Fragmento:
★ ★ ★ ★ ★ ★ ★

El lunes decido hacer una llamada a las enfermeras del Hospital de Día para comentarles las molestias estomacales que aún persisten, ya que hasta la siguiente semana no tengo que ir a ponerme la dosis. Lo mejor en estos casos parece ser un protector gástrico (por ejemplo, el Omeprazol). Me quedo más tranquila, pues según parece es perfectamente habitual el estreñimiento.
Presumiblemente todas estas molestias tienden a disminuir conforme pasan los días, con lo cual tienes un breve respiro hasta la próxima sesión. Lo justo y necesario para recuperar fuerzas. En cambio, sucede a la inversa con las defensas de mi organismo, conforme más días pasan, más riesgo de que se produzca una bajada. Otro de los efectos secundarios más frecuentes es la ‘neutropenia’ o descenso del número de leucocitos o glóbulos blancos, que nos protegen de infecciones y que es lo que comúnmente llamamos ‘bajada de defensas’. Para reforzarlas me administran unas inyecciones subcutáneas durante los cinco días posteriores a la quimio.

★ ★ ★ ★ ★ ★ ★

(Entradas guardadas)
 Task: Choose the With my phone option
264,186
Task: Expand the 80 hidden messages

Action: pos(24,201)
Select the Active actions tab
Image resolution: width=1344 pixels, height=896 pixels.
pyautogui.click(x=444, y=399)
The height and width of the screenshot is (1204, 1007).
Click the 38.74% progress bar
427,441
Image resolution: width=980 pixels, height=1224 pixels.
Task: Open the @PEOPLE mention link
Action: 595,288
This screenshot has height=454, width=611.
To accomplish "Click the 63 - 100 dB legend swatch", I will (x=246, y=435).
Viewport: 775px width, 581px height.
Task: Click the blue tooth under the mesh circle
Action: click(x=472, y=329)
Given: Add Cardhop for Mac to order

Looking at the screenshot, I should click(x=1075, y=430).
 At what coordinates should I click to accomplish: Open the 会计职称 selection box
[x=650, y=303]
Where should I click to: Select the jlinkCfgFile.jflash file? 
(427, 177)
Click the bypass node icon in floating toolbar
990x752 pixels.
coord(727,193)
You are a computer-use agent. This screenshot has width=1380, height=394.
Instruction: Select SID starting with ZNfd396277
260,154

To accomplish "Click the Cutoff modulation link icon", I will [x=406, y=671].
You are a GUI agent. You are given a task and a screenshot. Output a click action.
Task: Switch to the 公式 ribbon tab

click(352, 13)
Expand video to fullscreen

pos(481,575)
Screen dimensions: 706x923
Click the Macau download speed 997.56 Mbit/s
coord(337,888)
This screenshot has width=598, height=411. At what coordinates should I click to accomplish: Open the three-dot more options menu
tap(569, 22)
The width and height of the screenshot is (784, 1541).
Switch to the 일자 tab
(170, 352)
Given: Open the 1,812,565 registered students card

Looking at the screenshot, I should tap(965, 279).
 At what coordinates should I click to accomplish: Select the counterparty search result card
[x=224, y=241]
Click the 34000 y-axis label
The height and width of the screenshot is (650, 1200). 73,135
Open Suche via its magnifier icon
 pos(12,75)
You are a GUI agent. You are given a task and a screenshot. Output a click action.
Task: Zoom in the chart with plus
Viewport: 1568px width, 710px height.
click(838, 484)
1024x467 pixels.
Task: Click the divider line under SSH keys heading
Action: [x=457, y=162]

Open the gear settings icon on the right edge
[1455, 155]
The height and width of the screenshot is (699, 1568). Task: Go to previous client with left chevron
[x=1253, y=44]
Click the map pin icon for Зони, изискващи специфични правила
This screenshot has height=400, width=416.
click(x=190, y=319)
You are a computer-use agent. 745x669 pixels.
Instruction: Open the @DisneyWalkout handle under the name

★ ★ ★ ★ ★ ★ ★

Tareas:
[A] Responde a partir del fragmento sobre la quimioterapia:
(i) ¿A quién se decide llamar el lunes?
(ii) ¿Qué protector gástrico se menciona como ejemplo?
(iii) ¿Durante cuántos días posteriores a la quimio se administran las inyecciones subcutáneas?
[B] Transcribe el fragmento sobre la quimioterapia desde "Presumiblemente todas estas" hasta "a la quimio.", ambos incluidos.
[C] Prolonga el fragmento sobre la quimioterapia a partir de su última frase.

Respuestas:
[A]
(i) A las enfermeras del Hospital de Día.
(ii) El Omeprazol.
(iii) Durante cinco días.

[B]
Presumiblemente todas estas molestias tienden a disminuir conforme pasan los días, con lo cual tienes un breve respiro hasta la próxima sesión. Lo justo y necesario para recuperar fuerzas. En cambio, sucede a la inversa con las defensas de mi organismo, conforme más días pasan, más riesgo de que se produzca una bajada. Otro de los efectos secundarios más frecuentes es la ‘neutropenia’ o descenso del número de leucocitos o glóbulos blancos, que nos protegen de infecciones y que es lo que comúnmente llamamos ‘bajada de defensas’. Para reforzarlas me administran unas inyecciones subcutáneas durante los cinco días posteriores a la quimio.

[C]
Se confirma: la segunda semana es más llevadera. Voy recuperando las fuerzas y las ganas de comer, fluye mi energía positiva y estoy de buen humor, convencida de que podré con todo. Ahora ya sé lo que me espera después de cada sesión, ya juego con ventaja para la próxima, la retahíla de molestias suelen ser similares. Por lo tanto, solo tengo que mantener a raya el estreñimiento y me encontraré bastante mejor. Voy a cruzar los dedos y rezar.
No es que sea una persona muy creyente, pero cuando te encuentras en un infortunio como este supongo que recurres a todo lo que te inculcaron de pequeña, como rezar el Padre nuestro antes de irme a dormir, por ejemplo.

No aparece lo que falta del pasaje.